### REQUIREMENT
Whenever the word "computer" turns up in a line of the data below, copy that line.

### RECORDS FOR THIS TASK
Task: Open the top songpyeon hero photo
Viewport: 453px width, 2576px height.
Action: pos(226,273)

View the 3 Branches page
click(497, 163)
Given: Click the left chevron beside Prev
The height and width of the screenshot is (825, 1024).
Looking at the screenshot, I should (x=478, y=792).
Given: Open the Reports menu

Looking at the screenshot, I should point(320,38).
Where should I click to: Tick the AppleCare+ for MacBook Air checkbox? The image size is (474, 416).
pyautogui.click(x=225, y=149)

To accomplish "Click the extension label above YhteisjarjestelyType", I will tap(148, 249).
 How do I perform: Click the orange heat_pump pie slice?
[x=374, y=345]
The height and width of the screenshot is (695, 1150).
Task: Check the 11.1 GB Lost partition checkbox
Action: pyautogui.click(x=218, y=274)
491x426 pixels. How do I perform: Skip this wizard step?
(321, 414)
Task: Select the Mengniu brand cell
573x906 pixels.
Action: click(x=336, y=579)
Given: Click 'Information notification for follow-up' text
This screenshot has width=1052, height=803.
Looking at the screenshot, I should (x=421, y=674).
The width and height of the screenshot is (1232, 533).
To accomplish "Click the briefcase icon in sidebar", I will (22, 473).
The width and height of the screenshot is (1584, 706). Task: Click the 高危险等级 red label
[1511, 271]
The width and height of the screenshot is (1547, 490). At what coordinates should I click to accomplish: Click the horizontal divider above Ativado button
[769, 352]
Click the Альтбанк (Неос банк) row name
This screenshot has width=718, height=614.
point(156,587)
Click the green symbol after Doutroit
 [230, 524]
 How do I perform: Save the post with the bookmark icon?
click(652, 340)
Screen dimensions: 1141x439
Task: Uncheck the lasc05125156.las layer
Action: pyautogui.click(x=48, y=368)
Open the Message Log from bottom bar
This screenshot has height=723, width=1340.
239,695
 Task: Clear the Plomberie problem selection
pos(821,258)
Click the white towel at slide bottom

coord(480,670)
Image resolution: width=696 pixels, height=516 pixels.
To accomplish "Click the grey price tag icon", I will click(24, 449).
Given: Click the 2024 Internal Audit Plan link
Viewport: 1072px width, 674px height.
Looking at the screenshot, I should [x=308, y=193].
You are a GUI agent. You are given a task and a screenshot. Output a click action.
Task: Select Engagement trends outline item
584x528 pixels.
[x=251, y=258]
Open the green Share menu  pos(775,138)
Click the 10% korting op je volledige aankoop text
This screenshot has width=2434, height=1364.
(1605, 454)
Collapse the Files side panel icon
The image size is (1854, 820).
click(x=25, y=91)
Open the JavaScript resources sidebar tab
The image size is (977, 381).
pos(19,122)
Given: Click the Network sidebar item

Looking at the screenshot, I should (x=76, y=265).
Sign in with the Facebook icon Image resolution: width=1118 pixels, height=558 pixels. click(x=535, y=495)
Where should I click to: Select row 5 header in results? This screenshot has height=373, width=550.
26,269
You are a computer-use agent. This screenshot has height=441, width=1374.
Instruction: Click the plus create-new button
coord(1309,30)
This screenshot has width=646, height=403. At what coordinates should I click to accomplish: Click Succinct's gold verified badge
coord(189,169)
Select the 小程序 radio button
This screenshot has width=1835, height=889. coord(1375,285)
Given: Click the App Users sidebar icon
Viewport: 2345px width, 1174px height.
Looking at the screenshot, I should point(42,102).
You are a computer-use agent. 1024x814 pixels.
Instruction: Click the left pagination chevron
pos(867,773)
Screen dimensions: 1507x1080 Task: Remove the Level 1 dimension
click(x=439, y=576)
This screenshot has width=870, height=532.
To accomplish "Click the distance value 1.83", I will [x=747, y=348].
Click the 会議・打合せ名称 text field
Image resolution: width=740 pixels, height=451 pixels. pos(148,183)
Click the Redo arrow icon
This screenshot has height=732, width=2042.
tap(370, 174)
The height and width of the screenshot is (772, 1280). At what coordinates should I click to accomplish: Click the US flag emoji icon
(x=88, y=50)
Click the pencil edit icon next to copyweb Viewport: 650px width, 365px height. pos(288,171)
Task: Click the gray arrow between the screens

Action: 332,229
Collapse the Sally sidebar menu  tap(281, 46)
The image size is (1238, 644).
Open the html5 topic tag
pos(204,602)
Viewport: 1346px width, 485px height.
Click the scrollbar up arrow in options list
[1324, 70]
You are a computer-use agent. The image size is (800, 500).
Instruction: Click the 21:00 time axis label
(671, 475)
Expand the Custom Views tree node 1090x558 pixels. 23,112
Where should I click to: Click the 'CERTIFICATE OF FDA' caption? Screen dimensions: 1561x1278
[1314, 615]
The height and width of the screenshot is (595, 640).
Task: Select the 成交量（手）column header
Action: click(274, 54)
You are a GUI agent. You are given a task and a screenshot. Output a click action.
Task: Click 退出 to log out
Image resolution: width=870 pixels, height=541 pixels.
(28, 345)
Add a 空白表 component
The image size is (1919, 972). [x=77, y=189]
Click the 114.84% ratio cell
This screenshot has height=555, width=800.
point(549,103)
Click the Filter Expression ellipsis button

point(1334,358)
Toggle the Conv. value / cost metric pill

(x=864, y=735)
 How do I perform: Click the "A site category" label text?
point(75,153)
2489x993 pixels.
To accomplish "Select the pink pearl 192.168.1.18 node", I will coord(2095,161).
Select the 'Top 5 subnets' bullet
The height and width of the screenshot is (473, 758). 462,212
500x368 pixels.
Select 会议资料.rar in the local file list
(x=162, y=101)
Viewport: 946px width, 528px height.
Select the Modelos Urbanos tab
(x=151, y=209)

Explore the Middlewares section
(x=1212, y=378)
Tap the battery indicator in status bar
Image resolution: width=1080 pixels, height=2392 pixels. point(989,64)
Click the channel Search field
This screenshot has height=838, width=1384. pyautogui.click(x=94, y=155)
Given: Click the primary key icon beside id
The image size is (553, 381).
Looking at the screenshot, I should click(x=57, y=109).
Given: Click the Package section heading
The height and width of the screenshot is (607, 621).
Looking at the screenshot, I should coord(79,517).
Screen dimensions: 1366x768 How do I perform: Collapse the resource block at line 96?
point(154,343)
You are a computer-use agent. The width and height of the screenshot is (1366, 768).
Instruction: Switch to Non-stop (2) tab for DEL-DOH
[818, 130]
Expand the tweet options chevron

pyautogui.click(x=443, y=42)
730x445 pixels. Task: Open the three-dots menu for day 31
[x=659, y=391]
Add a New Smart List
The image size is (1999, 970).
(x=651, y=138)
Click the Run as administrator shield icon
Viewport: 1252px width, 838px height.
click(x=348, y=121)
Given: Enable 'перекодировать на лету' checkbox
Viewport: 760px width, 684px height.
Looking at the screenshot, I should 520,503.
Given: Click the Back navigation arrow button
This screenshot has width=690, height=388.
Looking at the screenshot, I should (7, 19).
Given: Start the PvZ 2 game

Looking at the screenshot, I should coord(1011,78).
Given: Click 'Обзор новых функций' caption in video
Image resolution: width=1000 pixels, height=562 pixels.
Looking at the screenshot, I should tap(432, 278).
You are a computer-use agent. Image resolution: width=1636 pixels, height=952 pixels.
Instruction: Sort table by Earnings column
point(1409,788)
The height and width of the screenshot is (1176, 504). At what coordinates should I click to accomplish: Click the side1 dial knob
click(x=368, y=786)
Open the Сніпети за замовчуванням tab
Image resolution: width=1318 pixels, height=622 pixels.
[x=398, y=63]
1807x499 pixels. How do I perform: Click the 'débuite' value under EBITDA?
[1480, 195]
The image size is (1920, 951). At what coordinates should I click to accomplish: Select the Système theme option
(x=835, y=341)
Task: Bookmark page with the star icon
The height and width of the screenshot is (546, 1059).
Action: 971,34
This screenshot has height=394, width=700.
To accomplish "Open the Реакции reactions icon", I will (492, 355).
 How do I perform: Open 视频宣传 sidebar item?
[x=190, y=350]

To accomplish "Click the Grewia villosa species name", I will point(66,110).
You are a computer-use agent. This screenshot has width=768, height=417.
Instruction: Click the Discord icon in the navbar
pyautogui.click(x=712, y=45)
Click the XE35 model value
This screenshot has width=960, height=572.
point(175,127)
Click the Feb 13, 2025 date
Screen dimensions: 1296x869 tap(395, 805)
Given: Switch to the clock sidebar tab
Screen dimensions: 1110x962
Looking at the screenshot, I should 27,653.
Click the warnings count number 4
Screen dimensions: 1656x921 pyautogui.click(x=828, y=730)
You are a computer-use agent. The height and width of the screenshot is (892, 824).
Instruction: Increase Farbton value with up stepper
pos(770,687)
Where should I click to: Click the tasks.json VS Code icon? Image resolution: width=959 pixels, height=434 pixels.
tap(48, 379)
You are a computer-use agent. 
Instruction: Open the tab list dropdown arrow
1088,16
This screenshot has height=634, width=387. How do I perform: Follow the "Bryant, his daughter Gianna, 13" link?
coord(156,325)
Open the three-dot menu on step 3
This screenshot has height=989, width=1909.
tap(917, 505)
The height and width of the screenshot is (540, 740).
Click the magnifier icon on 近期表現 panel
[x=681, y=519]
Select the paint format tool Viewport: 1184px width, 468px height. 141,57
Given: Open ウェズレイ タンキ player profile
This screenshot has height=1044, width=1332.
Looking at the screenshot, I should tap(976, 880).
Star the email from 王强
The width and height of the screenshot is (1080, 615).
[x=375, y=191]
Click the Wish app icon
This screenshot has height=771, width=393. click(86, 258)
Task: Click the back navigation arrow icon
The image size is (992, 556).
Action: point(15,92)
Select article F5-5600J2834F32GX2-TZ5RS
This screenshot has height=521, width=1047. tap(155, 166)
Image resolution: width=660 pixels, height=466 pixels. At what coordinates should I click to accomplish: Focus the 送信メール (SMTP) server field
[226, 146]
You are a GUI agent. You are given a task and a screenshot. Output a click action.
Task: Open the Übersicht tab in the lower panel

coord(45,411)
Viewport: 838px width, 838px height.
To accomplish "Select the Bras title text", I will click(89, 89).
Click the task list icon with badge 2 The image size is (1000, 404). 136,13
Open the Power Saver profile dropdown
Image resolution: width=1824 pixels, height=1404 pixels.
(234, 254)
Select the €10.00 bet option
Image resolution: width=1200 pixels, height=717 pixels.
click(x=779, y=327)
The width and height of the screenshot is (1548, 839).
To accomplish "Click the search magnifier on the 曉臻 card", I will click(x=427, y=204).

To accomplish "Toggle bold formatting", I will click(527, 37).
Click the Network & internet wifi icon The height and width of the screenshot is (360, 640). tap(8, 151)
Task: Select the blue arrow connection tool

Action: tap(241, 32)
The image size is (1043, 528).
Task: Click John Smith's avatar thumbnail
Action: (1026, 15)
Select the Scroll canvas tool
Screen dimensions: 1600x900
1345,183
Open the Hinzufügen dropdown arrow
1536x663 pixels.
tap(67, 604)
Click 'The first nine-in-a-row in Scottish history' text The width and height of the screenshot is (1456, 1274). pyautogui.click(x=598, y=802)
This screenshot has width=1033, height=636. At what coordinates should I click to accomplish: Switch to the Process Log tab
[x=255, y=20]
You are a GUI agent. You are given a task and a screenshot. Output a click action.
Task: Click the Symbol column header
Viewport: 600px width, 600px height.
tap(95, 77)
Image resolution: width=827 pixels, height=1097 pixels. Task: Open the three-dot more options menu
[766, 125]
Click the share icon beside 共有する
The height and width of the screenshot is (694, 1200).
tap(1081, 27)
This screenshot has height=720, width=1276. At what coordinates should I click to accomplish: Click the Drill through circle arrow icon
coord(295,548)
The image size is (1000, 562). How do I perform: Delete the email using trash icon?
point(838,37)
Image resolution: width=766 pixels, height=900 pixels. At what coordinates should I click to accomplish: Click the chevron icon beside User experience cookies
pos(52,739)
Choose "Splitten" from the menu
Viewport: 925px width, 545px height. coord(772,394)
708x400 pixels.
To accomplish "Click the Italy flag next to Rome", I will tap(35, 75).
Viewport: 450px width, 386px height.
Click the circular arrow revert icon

### RESULT BELOW
You are a computer-use agent. This screenshot has height=441, width=1374.
You are a computer-use agent. 1024x814 pixels.
You are a computer-use agent. The image size is (800, 500).
You are a computer-use agent. The width and height of the screenshot is (1366, 768).
You are a computer-use agent. Image resolution: width=1636 pixels, height=952 pixels.
You are a computer-use agent. This screenshot has width=768, height=417.
You are a computer-use agent. The height and width of the screenshot is (892, 824).
You are a computer-use agent. 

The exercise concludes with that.